Exercise directions:
Your answer should be every line of the records that contains the word "Given".

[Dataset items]
=== Section Start ===
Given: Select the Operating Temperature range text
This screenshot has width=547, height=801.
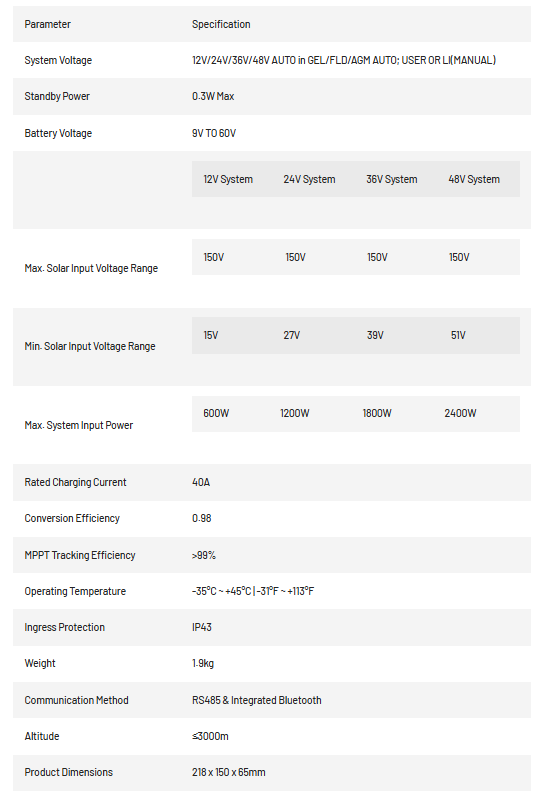Looking at the screenshot, I should [253, 591].
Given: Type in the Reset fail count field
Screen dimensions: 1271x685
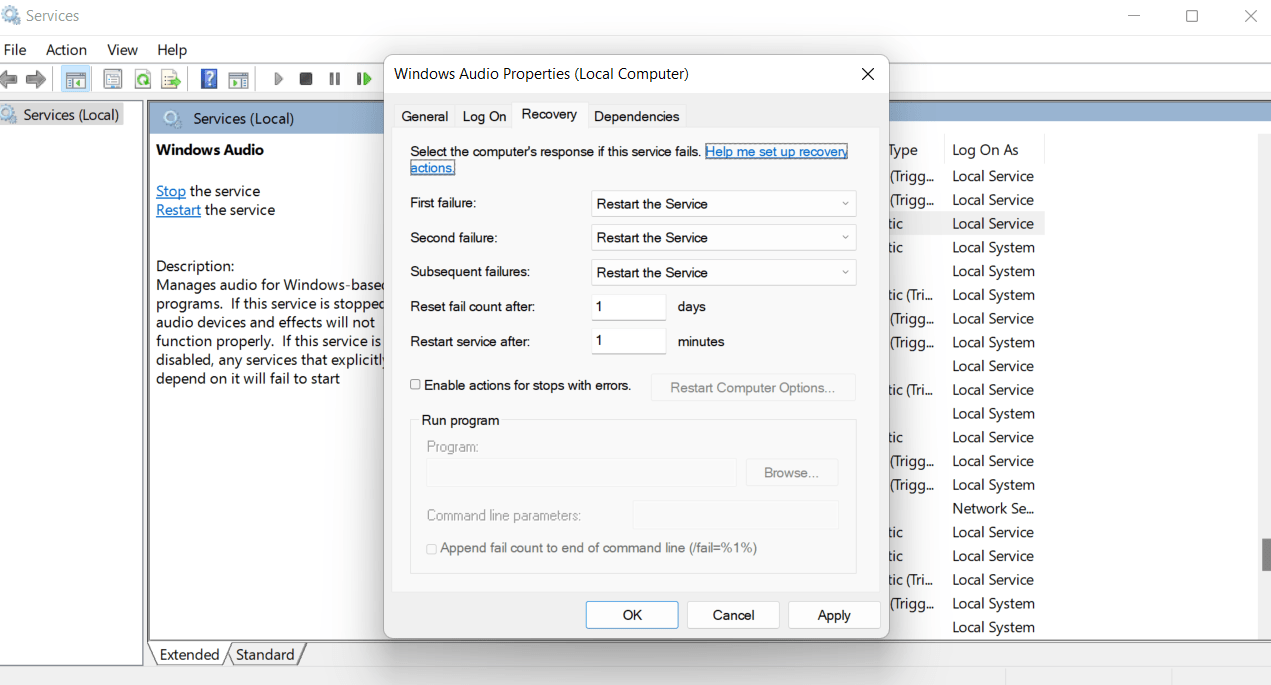Looking at the screenshot, I should tap(628, 306).
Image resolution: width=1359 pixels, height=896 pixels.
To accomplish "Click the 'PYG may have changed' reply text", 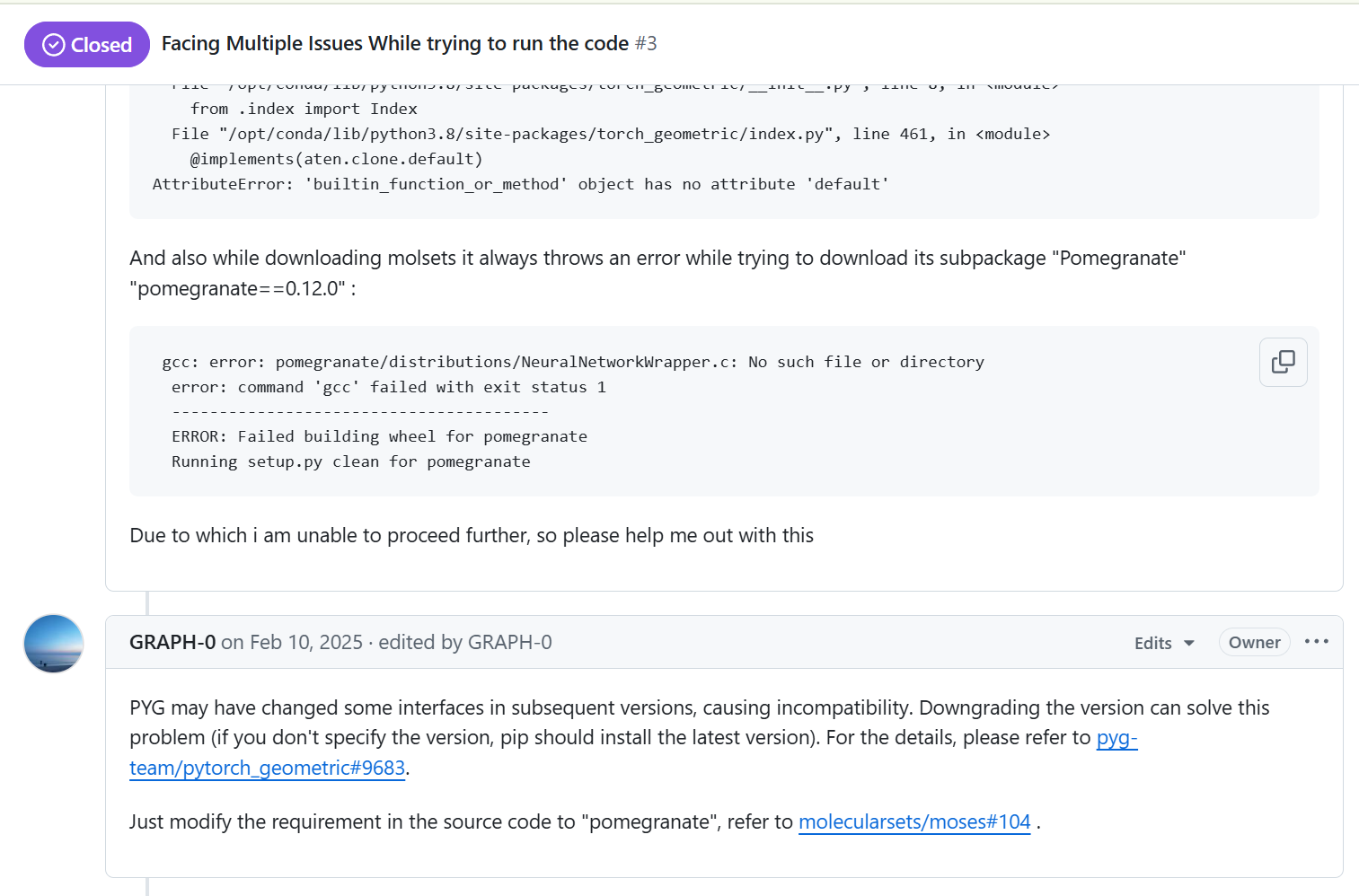I will click(699, 737).
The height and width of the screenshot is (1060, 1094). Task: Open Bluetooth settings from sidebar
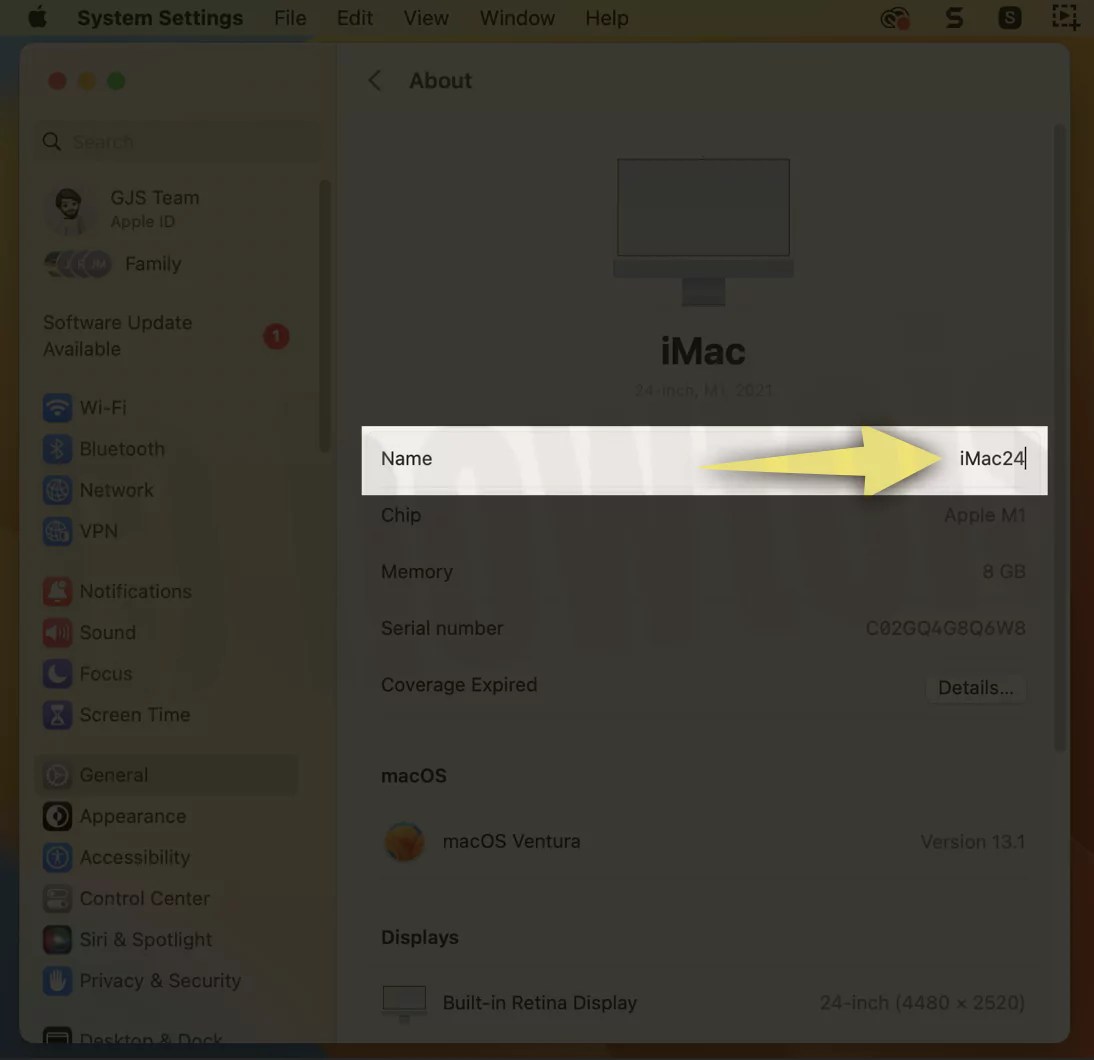pos(57,449)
=== Section End ===
Answer to this task:
Given: Select the Operating Temperature range text
Given: Type in the Reset fail count field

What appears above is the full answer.